Other airport business

The commission also voted 6-0 in favor of recommending an amended airport master lease, changing a sentence in the paragraph on “Use of Leased Premises” from “Non-aeronautical equipment shall not be stored in the hangar” to the following:

“Non aeronautical equipment may be permitted provided the items: 1) Do not impede the movement of the aircraft in and out of the hangar or impede access to aircraft; 2) Does not displace the aeronautical contents; 3) [Do] not impede access to aircraft or other aeronautical contents; 4) Do not violate airport rules and regulations, lease provisions, building codes or local ordinances. If the non-aeronautical equipment violates these conditions, the equipment shall not be stored in the hangar.”

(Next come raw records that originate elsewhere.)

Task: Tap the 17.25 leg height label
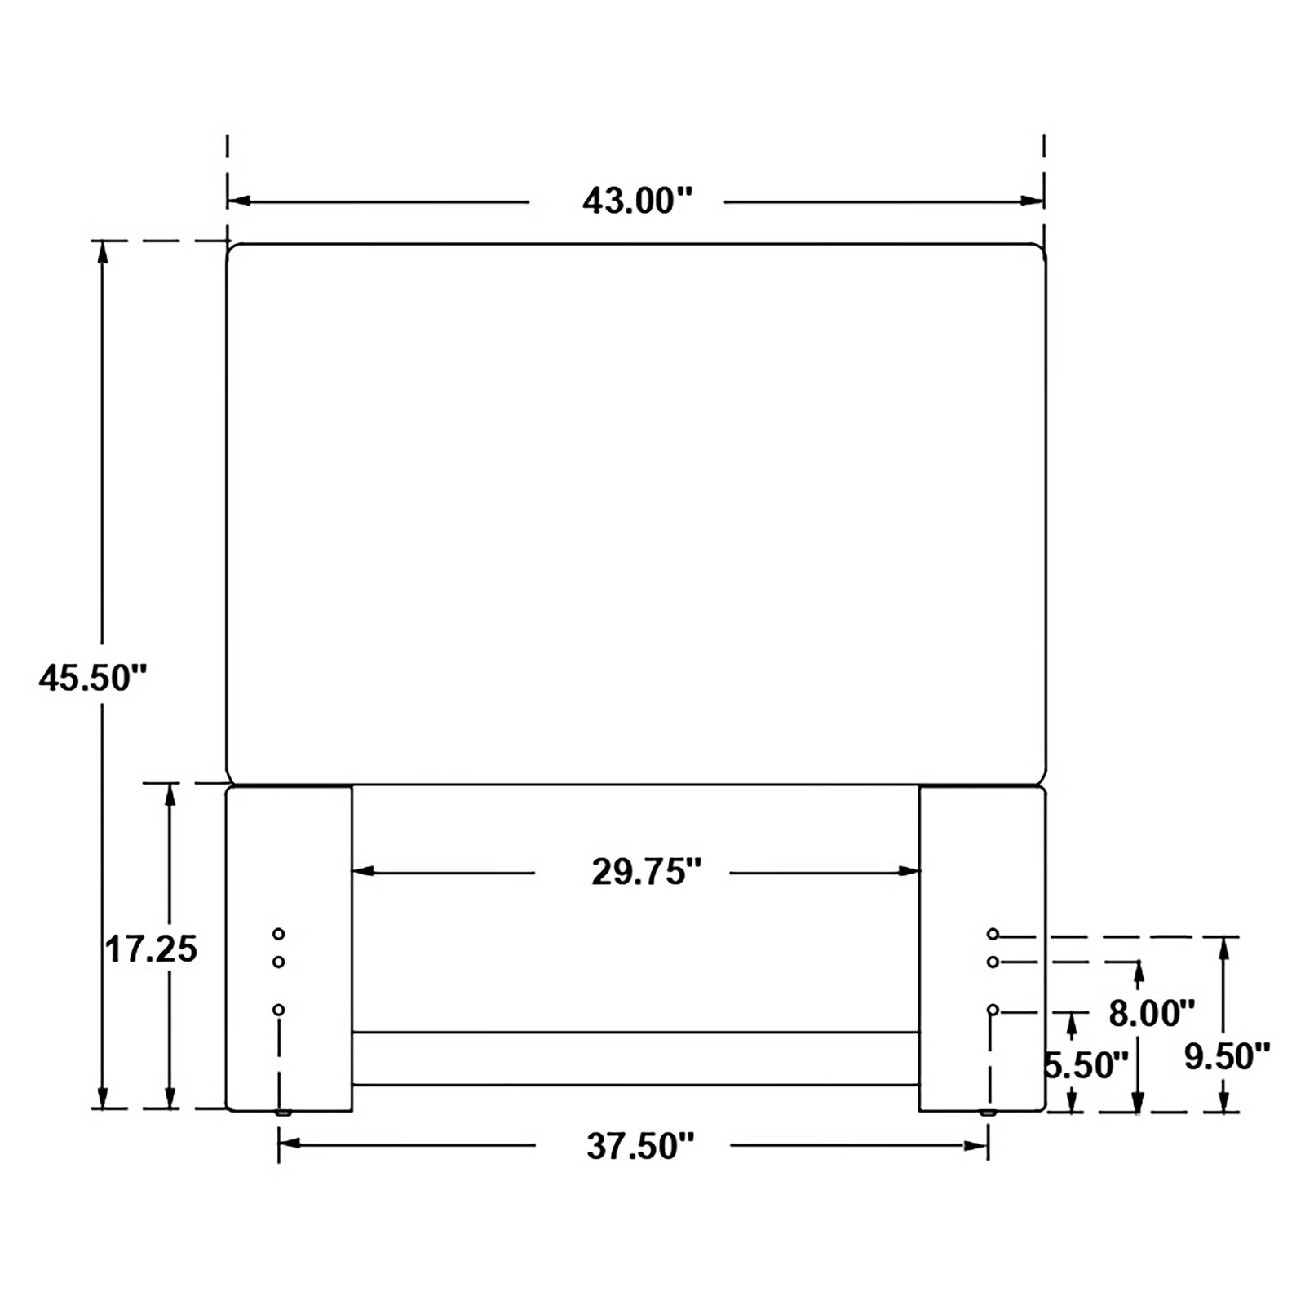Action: coord(152,949)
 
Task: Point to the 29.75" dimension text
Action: coord(647,873)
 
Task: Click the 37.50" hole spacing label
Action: coord(640,1147)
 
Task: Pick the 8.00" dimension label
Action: coord(1152,1014)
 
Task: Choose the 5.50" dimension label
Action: coord(1086,1065)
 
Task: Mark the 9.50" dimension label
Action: coord(1228,1056)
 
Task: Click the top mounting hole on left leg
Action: coord(279,933)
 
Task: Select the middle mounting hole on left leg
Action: coord(279,962)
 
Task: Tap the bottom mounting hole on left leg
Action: coord(279,1011)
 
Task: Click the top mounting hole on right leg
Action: coord(993,933)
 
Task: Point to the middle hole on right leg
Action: coord(993,962)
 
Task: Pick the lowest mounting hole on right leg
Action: coord(993,1011)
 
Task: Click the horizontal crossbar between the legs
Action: coord(635,1059)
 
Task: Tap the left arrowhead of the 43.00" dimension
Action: coord(238,201)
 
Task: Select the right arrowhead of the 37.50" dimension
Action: coord(977,1146)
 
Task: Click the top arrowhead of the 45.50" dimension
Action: coord(103,252)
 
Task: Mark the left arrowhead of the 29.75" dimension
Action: coord(363,872)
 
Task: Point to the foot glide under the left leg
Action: coord(284,1113)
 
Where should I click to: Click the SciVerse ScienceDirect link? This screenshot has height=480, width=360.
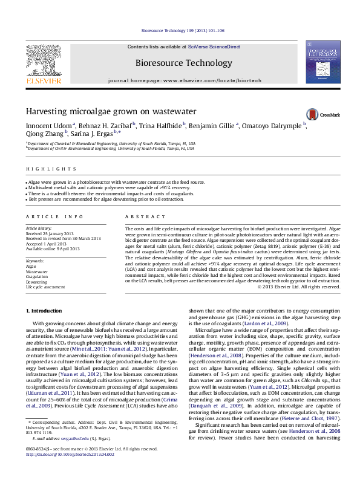[214, 47]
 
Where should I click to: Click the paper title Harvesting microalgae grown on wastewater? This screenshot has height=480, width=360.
[111, 112]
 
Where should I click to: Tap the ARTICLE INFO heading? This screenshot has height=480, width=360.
[54, 216]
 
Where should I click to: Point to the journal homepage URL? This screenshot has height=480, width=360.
[206, 80]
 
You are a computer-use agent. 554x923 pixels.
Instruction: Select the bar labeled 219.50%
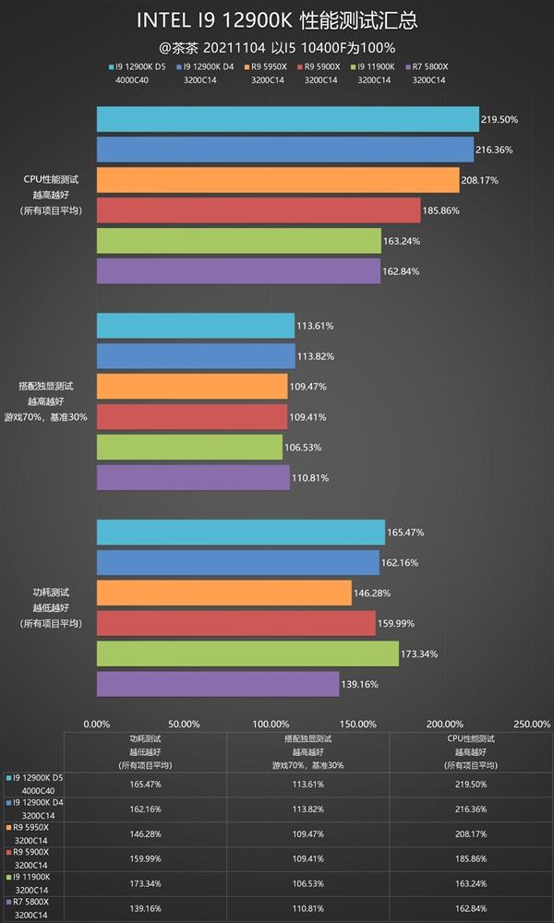click(287, 119)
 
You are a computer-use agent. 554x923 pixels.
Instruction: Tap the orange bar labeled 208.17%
click(277, 180)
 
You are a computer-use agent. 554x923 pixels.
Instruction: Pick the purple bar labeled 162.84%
click(238, 270)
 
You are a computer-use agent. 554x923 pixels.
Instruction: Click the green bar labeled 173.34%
click(247, 653)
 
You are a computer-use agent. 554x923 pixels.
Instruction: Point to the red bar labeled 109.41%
click(192, 416)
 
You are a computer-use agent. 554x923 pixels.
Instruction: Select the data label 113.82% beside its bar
click(315, 356)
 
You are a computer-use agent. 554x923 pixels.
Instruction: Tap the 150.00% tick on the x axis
click(357, 725)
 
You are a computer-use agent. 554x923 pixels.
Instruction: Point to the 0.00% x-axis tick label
click(97, 725)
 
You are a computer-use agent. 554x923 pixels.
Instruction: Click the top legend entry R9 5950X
click(269, 66)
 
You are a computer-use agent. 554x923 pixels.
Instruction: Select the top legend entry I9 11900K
click(375, 66)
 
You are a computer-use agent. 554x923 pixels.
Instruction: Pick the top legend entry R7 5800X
click(428, 66)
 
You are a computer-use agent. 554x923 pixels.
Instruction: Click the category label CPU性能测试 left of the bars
click(52, 180)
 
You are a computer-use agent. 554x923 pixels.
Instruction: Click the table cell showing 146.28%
click(143, 833)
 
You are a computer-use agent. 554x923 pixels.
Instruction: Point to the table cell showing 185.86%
click(471, 858)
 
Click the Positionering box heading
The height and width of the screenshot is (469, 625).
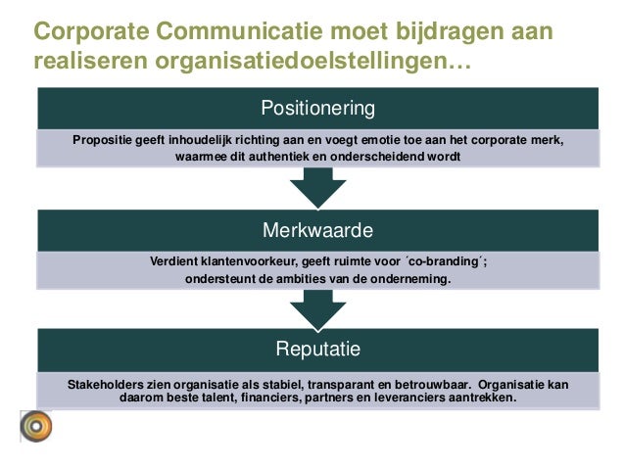[x=317, y=106]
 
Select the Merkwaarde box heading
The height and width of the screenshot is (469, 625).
[x=317, y=230]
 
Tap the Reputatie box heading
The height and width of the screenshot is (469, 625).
[x=317, y=349]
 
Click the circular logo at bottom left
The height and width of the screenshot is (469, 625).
[x=38, y=428]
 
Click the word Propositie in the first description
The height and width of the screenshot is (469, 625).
[x=103, y=139]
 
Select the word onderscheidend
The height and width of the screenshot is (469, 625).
[x=392, y=157]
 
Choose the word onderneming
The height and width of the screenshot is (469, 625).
[x=408, y=279]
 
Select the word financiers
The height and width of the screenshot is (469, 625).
[x=271, y=399]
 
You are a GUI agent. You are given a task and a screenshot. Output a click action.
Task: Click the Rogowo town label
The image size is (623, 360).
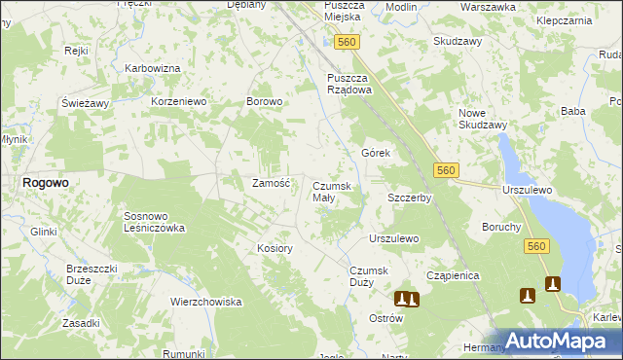click(x=45, y=182)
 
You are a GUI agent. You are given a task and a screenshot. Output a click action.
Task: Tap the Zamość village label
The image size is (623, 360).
click(x=272, y=183)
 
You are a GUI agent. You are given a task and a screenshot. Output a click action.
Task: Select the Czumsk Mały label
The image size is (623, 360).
click(x=337, y=192)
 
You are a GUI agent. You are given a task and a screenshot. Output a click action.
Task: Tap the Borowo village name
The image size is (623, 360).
click(x=265, y=101)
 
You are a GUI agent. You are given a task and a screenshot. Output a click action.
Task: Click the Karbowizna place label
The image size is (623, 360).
click(x=153, y=68)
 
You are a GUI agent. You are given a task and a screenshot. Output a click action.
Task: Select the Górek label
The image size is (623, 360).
click(x=376, y=154)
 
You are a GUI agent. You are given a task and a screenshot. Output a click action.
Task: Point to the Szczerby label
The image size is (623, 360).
click(x=410, y=198)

Weasner noted that a fifth point of the Federal Aviation Administration’s five-point rule for storing non-aeronautical items in hangars was omitted. The rule, prohibiting hangars to “be used to conduct a non-aeronautical business or municipal function from the hangar, including inventory storage,” doesn’t apply to the issues the airport is dealing with, she said.

Weasner said upon review by the city attorney, the amended lease language will be brought to the city council for approval.

In other discussion, the airport commission:

  • Heard Weasner report that work continues on the taxilane reconstruction project.
  • Heard Weasner report that the city is still waiting for the airport hangar loan program, with construction of additional T-hangars remaining on the airport capital improvement program along with a runway reconstruction.
  • Heard Weasner report that the city was not awarded a grant to update the airport’s arrival-departure (A&D) building. Project Manager Matt Gustafson with TKDA said they will try again, with at least one year of the program left. “I think, last year, there were $8 billion in applications for $1 billion,” he said. “It’s still a long shot, but we might as well keep applying for it.”
  • Discussed lobbying state legislators and U.S. Rep. Michelle Fishbach for A&D funding.
  • Heard Burlingame report on the progress of replacing the airport’s Jet A fuel tank, noting the tank has been ordered and prices quoted for some concrete work. 

The airport commission’s next meeting is scheduled for 9:30 a.m. Wednesday, July 2 at Park Rapids City Hall.